■ WHAT YOU NEED TO DO: From the entries below, reproduce exactly the line containing "Viewport: 670px width, 530px height.", the line containing "You are a computer-use agent. 980x507 pixels.", and every line in between, with nothing added.

[Data items]
# # # # #

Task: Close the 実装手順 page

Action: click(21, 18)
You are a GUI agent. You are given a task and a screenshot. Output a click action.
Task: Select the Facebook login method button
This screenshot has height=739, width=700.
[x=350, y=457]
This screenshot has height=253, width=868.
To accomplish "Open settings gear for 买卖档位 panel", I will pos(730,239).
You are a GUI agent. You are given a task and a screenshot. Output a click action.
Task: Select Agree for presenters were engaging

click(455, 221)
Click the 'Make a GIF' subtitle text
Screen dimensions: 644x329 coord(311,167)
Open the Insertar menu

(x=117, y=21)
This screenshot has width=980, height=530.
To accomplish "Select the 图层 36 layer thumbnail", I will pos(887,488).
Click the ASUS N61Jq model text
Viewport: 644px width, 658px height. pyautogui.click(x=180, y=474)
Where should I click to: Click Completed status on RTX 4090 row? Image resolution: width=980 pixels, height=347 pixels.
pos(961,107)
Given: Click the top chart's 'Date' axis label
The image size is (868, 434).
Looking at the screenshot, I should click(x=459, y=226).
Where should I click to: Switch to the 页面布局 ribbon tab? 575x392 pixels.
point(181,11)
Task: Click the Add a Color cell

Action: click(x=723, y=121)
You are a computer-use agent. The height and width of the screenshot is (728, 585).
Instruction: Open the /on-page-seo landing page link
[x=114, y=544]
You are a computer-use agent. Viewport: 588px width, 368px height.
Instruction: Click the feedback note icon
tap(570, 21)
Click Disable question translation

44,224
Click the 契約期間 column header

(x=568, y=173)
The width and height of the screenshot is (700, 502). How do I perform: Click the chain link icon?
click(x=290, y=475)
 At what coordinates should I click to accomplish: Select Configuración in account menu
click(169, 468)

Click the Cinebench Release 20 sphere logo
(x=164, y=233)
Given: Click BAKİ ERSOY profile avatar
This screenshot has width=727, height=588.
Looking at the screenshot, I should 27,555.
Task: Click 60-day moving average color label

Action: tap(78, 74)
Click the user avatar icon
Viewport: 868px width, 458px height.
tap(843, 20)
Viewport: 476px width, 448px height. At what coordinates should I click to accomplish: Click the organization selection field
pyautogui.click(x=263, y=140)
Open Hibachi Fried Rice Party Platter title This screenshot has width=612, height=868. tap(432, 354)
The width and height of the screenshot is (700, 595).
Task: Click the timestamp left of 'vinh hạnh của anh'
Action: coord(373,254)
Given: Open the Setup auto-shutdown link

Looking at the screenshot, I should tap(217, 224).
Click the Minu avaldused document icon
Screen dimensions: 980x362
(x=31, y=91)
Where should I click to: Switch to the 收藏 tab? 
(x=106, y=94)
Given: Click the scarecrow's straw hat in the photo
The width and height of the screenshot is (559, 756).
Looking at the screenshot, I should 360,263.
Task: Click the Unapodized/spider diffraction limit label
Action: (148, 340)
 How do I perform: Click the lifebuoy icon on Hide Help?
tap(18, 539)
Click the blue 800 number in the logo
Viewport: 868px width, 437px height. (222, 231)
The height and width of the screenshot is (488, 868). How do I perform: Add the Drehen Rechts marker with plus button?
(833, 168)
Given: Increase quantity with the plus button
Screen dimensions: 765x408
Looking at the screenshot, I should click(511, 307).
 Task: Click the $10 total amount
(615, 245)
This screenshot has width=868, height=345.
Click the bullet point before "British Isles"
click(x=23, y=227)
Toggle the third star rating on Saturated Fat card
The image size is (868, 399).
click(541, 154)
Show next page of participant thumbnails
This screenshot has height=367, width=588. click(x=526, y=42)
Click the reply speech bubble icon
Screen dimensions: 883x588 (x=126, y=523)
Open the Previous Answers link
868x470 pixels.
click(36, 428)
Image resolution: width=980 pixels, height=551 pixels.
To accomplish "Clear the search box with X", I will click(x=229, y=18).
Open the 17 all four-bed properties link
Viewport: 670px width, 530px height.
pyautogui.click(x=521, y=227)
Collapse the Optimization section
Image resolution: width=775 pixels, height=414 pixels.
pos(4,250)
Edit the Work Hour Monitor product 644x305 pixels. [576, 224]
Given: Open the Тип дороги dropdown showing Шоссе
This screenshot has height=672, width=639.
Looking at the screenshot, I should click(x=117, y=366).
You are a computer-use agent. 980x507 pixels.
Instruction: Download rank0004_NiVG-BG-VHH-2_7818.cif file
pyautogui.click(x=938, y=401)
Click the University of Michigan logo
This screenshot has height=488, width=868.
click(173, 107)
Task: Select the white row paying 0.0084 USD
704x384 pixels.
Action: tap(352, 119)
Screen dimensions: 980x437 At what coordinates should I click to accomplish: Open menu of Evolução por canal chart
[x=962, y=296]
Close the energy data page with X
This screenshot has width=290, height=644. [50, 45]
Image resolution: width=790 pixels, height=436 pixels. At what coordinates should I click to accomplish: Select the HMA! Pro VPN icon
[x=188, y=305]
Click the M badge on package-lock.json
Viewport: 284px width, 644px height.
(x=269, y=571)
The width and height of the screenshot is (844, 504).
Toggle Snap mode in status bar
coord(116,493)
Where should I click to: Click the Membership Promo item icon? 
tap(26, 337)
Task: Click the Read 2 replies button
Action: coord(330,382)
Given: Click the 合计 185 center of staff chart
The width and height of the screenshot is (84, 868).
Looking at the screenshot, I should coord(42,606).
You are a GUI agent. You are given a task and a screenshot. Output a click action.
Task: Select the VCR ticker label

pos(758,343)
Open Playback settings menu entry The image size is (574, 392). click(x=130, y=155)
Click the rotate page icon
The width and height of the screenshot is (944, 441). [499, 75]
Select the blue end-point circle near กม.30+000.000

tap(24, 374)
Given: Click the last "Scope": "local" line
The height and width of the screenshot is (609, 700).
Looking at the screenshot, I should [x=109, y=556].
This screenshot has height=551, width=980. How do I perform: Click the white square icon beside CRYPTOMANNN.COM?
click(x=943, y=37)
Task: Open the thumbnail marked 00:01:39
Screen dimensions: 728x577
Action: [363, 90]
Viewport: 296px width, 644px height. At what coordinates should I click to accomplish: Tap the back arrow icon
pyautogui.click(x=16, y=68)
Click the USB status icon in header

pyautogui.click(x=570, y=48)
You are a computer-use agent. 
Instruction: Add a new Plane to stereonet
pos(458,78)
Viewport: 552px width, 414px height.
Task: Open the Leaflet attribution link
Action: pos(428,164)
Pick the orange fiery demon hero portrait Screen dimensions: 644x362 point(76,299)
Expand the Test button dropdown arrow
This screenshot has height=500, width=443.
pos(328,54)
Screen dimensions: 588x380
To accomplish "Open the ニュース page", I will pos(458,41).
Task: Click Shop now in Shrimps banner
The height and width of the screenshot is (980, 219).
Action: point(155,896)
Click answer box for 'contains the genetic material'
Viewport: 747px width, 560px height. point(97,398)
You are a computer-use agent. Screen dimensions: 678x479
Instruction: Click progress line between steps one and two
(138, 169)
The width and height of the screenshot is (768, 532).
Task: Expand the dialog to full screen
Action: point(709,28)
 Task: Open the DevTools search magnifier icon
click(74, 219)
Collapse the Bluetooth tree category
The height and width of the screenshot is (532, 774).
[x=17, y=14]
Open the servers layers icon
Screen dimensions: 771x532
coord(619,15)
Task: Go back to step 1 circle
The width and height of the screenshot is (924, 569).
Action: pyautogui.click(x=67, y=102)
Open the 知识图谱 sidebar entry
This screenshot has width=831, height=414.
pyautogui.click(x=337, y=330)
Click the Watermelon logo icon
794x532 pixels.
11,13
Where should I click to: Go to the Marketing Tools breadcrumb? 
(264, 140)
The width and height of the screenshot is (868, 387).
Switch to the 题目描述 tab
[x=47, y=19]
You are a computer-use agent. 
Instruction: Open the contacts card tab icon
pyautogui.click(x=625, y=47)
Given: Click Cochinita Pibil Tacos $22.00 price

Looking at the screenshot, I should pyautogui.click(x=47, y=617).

# # # # #

■ COMPLETED TASK:
Viewport: 670px width, 530px height.
pyautogui.click(x=521, y=227)
Collapse the Optimization section
Image resolution: width=775 pixels, height=414 pixels.
pos(4,250)
Edit the Work Hour Monitor product 644x305 pixels. [576, 224]
Given: Open the Тип дороги dropdown showing Шоссе
This screenshot has height=672, width=639.
Looking at the screenshot, I should click(x=117, y=366).
You are a computer-use agent. 980x507 pixels.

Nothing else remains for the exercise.